The “Sunset Clause”. I’ve often wondered why legislation expires. If an issue is important enough to require legislation to turn it into a law, what’s the point of attaching a fixed expiration date before that law has even seen the light of day.

     I can fully understand that laws may need to be modified after a certain length of time. Changing circumstances may eventually make them unworkable, irrelevant or just plain stupid. In those cases, they can be amended, eliminated or ignored.

     In the US, there are Oversight Committees in the US Congress, who are assigned the task of reviewing the existing laws to determine whether they need amending. However, in many instances, the changes they make are more often determined by current politics than they are by actual need. Expiration dates merely exacerbate this problem. The most glaring recent example is the 1994 US Violent Crime Control and Law Enforcement Act, which contained a ban on assault weapons. IT HAD A TEN-YEAR TIME LIMIT! WHY?

     It expired in 2004, and Congress is still debating its re-authorization 18 years later. In the meantime mass shootings with assault weapons have multiplied. If that law hadn’t had an expiration date, these mass shootings would have been far less likely.

     The culprit that came up with the idea of a sunset clause appears to be the ancient Roman Senate, where the Law of Mandate first introduced the concept of “ad tempus concessa post tempus censetur denegata”. It was introduced so that future administrations were not restricted by laws passed by previous administrations. It was a fundamental part of Roman law until Julius Caesar became dictator for life.

     A sunset clause is very common part of legislation in most democracies today. In America, the Sedition Act of 1798 was subject to a sunset clause, as was the Alien Friends Act of 1798. More recently, the Congressional Budget Act of 1974, the aforementioned assault weapons ban provision, the USA Patriot Act 2001 and the Estate Tax and Other Tax Cuts Act of 2001 were all subject to a sunset clause.

     Unfortunately, the sunset clause has been used more and more to facilitate the passage of legislation rather than because putting a time limit on it has any intrinsic value. I can hear the sponsor of a piece of legislation saying to an opposition colleague, “I know you don’t like my proposed piece of legislation but, if I put a time limit on it, would it be more acceptable?”

     In many cases, like the assault weapons ban, this is totally against the public interest. It is merely used as a “bribery and corruption” device to get legislation past legislators who don’t agree with you.

     Since any piece of legislation can be amended, killed or ignored, we already have a mechanism for appropriate change. We don’t need a sunset clause. It might be a political convenience but, as the blatant case of assault weapons ban shows, it is often counter-productive to the public interest. It also means that an enormous amount of time and effort needs to be wasted re-authorizing something that already exists.
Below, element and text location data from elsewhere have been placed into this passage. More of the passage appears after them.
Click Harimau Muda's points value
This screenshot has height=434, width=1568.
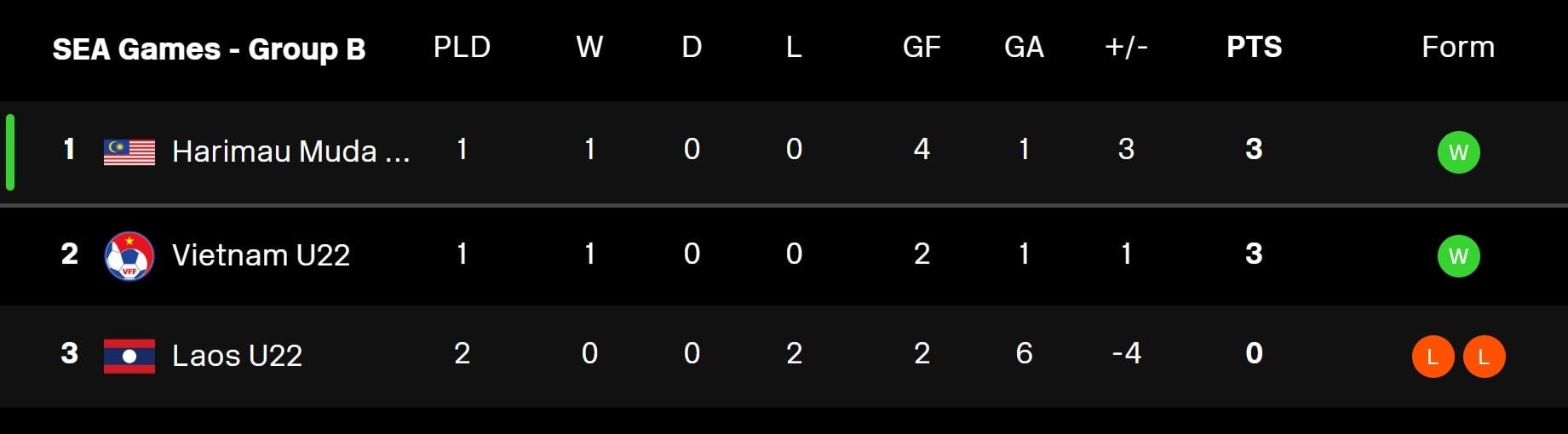(1254, 150)
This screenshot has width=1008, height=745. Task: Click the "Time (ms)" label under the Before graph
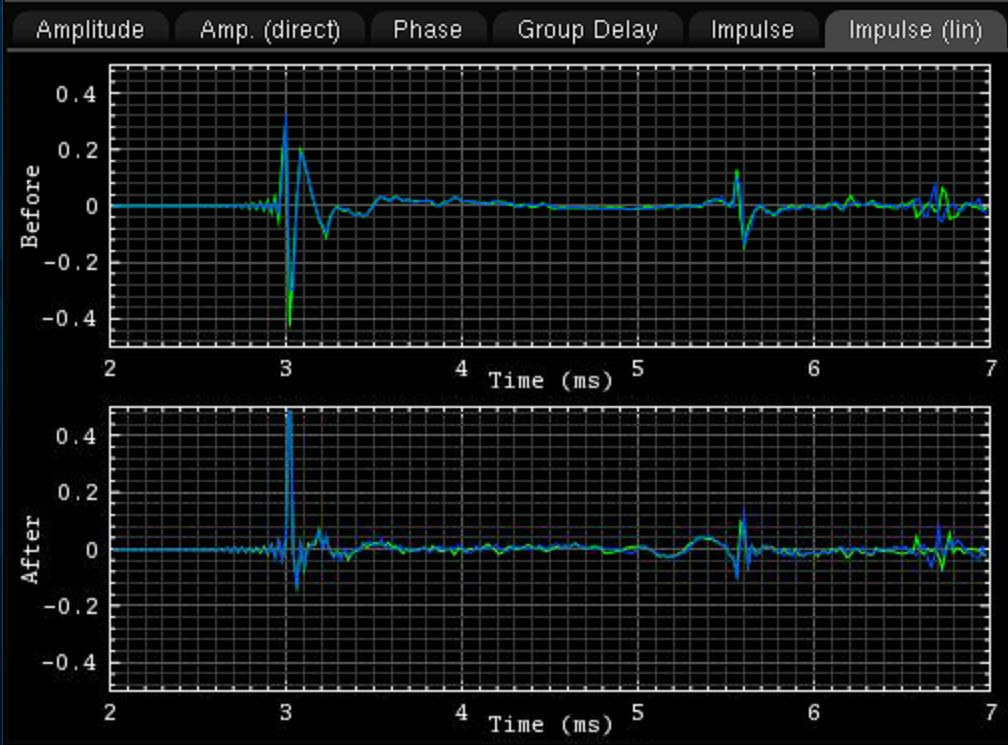pyautogui.click(x=550, y=380)
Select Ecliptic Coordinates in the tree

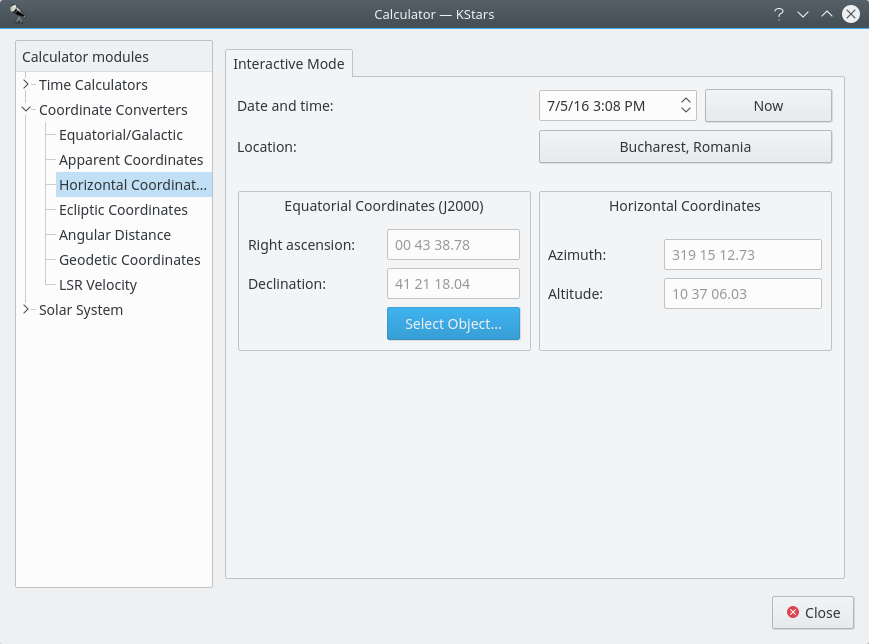[x=123, y=210]

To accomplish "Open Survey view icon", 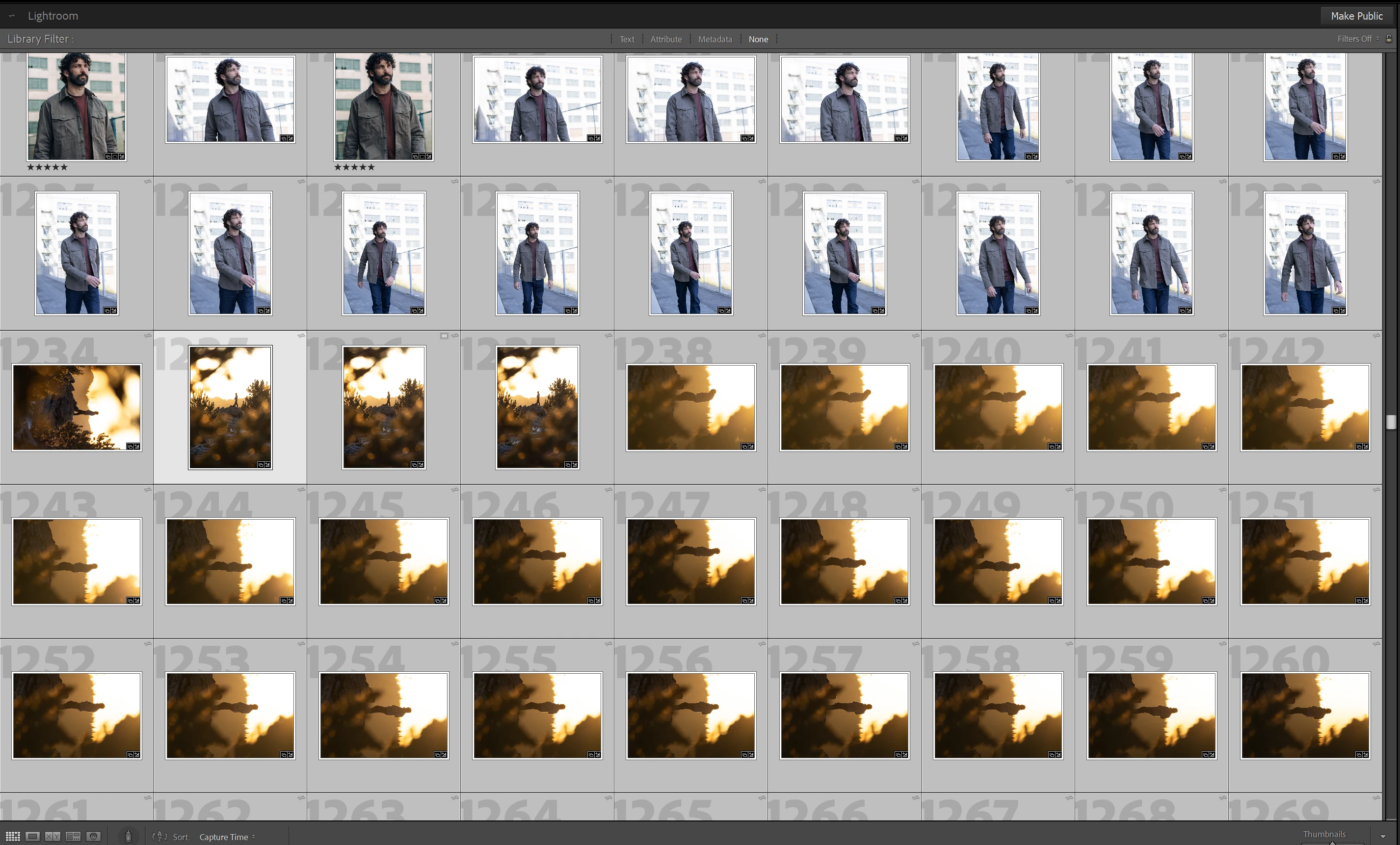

In other words, busy-work for legislators and their staffs that would be unnecessary if we did away with the sunset clause.

     While we’re at it, we should also do away with the filibuster, which is another political trick that acts against the public interest, in many instances.

     However, there is a fundamental problem. The only way of ridding ourselves of these impediments to the public interest is for the very people who misuse them for their own political advantage, have to vote them out of existence. Fat chance!